## DATASET ENTRIES
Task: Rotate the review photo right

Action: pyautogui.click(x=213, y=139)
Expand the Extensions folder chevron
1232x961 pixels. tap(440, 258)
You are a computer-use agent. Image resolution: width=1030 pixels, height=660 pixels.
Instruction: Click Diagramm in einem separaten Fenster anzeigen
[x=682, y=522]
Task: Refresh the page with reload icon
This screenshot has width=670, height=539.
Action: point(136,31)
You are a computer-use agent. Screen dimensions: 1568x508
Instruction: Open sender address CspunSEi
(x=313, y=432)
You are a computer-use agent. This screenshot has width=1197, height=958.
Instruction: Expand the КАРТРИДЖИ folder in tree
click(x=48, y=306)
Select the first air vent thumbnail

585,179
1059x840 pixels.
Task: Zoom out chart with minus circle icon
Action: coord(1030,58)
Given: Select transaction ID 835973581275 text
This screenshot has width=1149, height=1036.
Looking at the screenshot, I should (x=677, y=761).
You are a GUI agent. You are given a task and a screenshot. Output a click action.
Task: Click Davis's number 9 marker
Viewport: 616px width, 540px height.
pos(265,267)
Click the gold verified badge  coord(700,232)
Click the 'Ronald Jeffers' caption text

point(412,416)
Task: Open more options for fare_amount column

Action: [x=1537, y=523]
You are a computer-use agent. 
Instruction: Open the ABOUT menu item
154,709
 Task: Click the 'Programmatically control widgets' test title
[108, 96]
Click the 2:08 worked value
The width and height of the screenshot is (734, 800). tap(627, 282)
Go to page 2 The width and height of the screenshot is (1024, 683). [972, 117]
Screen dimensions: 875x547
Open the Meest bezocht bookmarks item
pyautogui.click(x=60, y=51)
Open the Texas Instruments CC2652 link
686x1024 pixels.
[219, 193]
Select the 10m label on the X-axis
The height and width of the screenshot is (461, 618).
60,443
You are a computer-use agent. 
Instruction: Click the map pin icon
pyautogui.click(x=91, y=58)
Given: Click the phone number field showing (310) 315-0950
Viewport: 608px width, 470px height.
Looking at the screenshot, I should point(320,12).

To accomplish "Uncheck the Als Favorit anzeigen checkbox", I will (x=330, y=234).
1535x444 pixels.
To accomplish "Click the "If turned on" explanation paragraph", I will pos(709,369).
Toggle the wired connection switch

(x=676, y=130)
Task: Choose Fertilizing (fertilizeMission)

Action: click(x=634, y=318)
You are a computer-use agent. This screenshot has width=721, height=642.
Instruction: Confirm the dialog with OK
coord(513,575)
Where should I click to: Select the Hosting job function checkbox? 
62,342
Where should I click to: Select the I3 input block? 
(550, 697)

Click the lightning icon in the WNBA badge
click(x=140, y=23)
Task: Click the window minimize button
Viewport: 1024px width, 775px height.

## WHAT YOU ARE ASKED TO DO
Without omission, return all of the records exactly as given.

## SOLUTION TO THE PROBLEM
Task: Rotate the review photo right

Action: pyautogui.click(x=213, y=139)
Expand the Extensions folder chevron
1232x961 pixels. tap(440, 258)
You are a computer-use agent. Image resolution: width=1030 pixels, height=660 pixels.
Instruction: Click Diagramm in einem separaten Fenster anzeigen
[x=682, y=522]
Task: Refresh the page with reload icon
This screenshot has width=670, height=539.
Action: point(136,31)
You are a computer-use agent. Screen dimensions: 1568x508
Instruction: Open sender address CspunSEi
(x=313, y=432)
You are a computer-use agent. This screenshot has width=1197, height=958.
Instruction: Expand the КАРТРИДЖИ folder in tree
click(x=48, y=306)
Select the first air vent thumbnail

585,179
1059x840 pixels.
Task: Zoom out chart with minus circle icon
Action: coord(1030,58)
Given: Select transaction ID 835973581275 text
This screenshot has width=1149, height=1036.
Looking at the screenshot, I should (x=677, y=761).
You are a GUI agent. You are given a task and a screenshot. Output a click action.
Task: Click Davis's number 9 marker
Viewport: 616px width, 540px height.
pos(265,267)
Click the gold verified badge  coord(700,232)
Click the 'Ronald Jeffers' caption text

point(412,416)
Task: Open more options for fare_amount column

Action: [x=1537, y=523]
You are a computer-use agent. 
Instruction: Open the ABOUT menu item
154,709
 Task: Click the 'Programmatically control widgets' test title
[108, 96]
Click the 2:08 worked value
The width and height of the screenshot is (734, 800). tap(627, 282)
Go to page 2 The width and height of the screenshot is (1024, 683). [972, 117]
Screen dimensions: 875x547
Open the Meest bezocht bookmarks item
pyautogui.click(x=60, y=51)
Open the Texas Instruments CC2652 link
686x1024 pixels.
[219, 193]
Select the 10m label on the X-axis
The height and width of the screenshot is (461, 618).
60,443
You are a computer-use agent. 
Instruction: Click the map pin icon
pyautogui.click(x=91, y=58)
Given: Click the phone number field showing (310) 315-0950
Viewport: 608px width, 470px height.
Looking at the screenshot, I should point(320,12).

To accomplish "Uncheck the Als Favorit anzeigen checkbox", I will (x=330, y=234).
1535x444 pixels.
To accomplish "Click the "If turned on" explanation paragraph", I will pos(709,369).
Toggle the wired connection switch

(x=676, y=130)
Task: Choose Fertilizing (fertilizeMission)

Action: click(x=634, y=318)
You are a computer-use agent. This screenshot has width=721, height=642.
Instruction: Confirm the dialog with OK
coord(513,575)
Where should I click to: Select the Hosting job function checkbox? 
62,342
Where should I click to: Select the I3 input block? 
(550, 697)

Click the lightning icon in the WNBA badge
click(x=140, y=23)
Task: Click the window minimize button
Viewport: 1024px width, 775px height.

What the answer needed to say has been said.